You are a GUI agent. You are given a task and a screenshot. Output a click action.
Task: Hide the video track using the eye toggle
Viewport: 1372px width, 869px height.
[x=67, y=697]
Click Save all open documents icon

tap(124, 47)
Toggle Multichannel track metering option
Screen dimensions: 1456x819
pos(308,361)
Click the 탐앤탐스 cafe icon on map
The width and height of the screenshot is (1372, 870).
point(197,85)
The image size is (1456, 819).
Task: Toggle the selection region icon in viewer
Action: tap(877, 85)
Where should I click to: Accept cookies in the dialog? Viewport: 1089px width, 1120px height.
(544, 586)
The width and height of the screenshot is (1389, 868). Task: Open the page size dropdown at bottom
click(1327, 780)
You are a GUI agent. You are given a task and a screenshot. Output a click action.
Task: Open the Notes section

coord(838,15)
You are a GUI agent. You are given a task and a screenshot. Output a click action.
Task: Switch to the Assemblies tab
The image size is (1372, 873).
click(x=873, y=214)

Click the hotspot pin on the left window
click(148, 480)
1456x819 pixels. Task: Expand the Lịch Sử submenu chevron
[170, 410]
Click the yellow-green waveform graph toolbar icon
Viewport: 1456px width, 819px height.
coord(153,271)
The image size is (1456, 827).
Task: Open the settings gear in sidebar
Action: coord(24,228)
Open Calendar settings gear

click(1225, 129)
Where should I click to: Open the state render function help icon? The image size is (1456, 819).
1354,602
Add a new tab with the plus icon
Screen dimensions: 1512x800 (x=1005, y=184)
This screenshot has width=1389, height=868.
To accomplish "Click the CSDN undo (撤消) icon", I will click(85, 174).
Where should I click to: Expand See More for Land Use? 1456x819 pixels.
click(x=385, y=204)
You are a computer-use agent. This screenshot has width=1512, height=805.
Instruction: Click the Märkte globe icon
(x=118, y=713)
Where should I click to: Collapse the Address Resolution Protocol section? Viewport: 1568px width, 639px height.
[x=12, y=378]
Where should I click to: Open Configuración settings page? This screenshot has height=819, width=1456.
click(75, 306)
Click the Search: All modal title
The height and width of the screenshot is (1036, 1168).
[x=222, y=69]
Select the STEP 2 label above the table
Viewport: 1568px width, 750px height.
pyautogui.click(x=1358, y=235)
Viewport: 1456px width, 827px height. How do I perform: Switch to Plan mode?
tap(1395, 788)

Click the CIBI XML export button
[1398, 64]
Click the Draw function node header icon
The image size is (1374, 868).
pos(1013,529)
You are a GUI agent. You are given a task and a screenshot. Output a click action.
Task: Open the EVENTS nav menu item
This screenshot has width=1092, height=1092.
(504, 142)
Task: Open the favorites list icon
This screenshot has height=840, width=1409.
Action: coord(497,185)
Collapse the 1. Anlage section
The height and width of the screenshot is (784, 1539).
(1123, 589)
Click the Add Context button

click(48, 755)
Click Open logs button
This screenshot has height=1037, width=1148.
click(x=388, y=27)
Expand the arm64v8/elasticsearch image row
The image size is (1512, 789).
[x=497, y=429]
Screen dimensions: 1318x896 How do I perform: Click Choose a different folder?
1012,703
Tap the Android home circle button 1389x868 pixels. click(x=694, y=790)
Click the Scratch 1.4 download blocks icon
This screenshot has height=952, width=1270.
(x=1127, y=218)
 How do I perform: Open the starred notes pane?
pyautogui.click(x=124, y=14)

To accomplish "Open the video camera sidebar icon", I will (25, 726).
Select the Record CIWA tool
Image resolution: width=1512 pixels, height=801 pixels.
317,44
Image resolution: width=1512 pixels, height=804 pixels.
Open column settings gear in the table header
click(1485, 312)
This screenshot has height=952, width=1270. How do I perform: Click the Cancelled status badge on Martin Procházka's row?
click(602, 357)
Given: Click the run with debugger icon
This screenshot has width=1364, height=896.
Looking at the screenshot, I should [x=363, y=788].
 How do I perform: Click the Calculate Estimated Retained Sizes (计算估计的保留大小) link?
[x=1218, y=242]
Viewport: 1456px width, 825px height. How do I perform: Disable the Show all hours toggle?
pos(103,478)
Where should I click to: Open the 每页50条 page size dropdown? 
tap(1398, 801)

══════

TASK OBJECTIVE: Print every line of the material above exactly.

RESULT OF THE EXERCISE:
You are a GUI agent. You are given a task and a screenshot. Output a click action.
Task: Hide the video track using the eye toggle
Viewport: 1372px width, 869px height.
[x=67, y=697]
Click Save all open documents icon

tap(124, 47)
Toggle Multichannel track metering option
Screen dimensions: 1456x819
pos(308,361)
Click the 탐앤탐스 cafe icon on map
The width and height of the screenshot is (1372, 870).
point(197,85)
The image size is (1456, 819).
Task: Toggle the selection region icon in viewer
Action: tap(877, 85)
Where should I click to: Accept cookies in the dialog? Viewport: 1089px width, 1120px height.
(544, 586)
The width and height of the screenshot is (1389, 868). Task: Open the page size dropdown at bottom
click(1327, 780)
You are a GUI agent. You are given a task and a screenshot. Output a click action.
Task: Open the Notes section

coord(838,15)
You are a GUI agent. You are given a task and a screenshot. Output a click action.
Task: Switch to the Assemblies tab
The image size is (1372, 873).
click(x=873, y=214)

Click the hotspot pin on the left window
click(148, 480)
1456x819 pixels. Task: Expand the Lịch Sử submenu chevron
[170, 410]
Click the yellow-green waveform graph toolbar icon
Viewport: 1456px width, 819px height.
coord(153,271)
The image size is (1456, 827).
Task: Open the settings gear in sidebar
Action: coord(24,228)
Open Calendar settings gear

click(1225, 129)
Where should I click to: Open the state render function help icon? The image size is (1456, 819).
1354,602
Add a new tab with the plus icon
Screen dimensions: 1512x800 (x=1005, y=184)
This screenshot has width=1389, height=868.
To accomplish "Click the CSDN undo (撤消) icon", I will click(85, 174).
Where should I click to: Expand See More for Land Use? 1456x819 pixels.
click(x=385, y=204)
You are a computer-use agent. This screenshot has width=1512, height=805.
Instruction: Click the Märkte globe icon
(x=118, y=713)
Where should I click to: Collapse the Address Resolution Protocol section? Viewport: 1568px width, 639px height.
[x=12, y=378]
Where should I click to: Open Configuración settings page? This screenshot has height=819, width=1456.
click(75, 306)
Click the Search: All modal title
The height and width of the screenshot is (1036, 1168).
[x=222, y=69]
Select the STEP 2 label above the table
Viewport: 1568px width, 750px height.
pyautogui.click(x=1358, y=235)
Viewport: 1456px width, 827px height. How do I perform: Switch to Plan mode?
tap(1395, 788)

Click the CIBI XML export button
[1398, 64]
Click the Draw function node header icon
The image size is (1374, 868).
pos(1013,529)
You are a GUI agent. You are given a task and a screenshot. Output a click action.
Task: Open the EVENTS nav menu item
This screenshot has width=1092, height=1092.
(504, 142)
Task: Open the favorites list icon
This screenshot has height=840, width=1409.
Action: coord(497,185)
Collapse the 1. Anlage section
The height and width of the screenshot is (784, 1539).
(1123, 589)
Click the Add Context button

click(48, 755)
Click Open logs button
This screenshot has height=1037, width=1148.
click(x=388, y=27)
Expand the arm64v8/elasticsearch image row
The image size is (1512, 789).
[x=497, y=429]
Screen dimensions: 1318x896 How do I perform: Click Choose a different folder?
1012,703
Tap the Android home circle button 1389x868 pixels. click(x=694, y=790)
Click the Scratch 1.4 download blocks icon
This screenshot has height=952, width=1270.
(x=1127, y=218)
 How do I perform: Open the starred notes pane?
pyautogui.click(x=124, y=14)

To accomplish "Open the video camera sidebar icon", I will (25, 726).
Select the Record CIWA tool
Image resolution: width=1512 pixels, height=801 pixels.
317,44
Image resolution: width=1512 pixels, height=804 pixels.
Open column settings gear in the table header
click(1485, 312)
This screenshot has height=952, width=1270. How do I perform: Click the Cancelled status badge on Martin Procházka's row?
click(602, 357)
Given: Click the run with debugger icon
This screenshot has width=1364, height=896.
Looking at the screenshot, I should [x=363, y=788].
 How do I perform: Click the Calculate Estimated Retained Sizes (计算估计的保留大小) link?
[x=1218, y=242]
Viewport: 1456px width, 825px height. How do I perform: Disable the Show all hours toggle?
pos(103,478)
Where should I click to: Open the 每页50条 page size dropdown? 
tap(1398, 801)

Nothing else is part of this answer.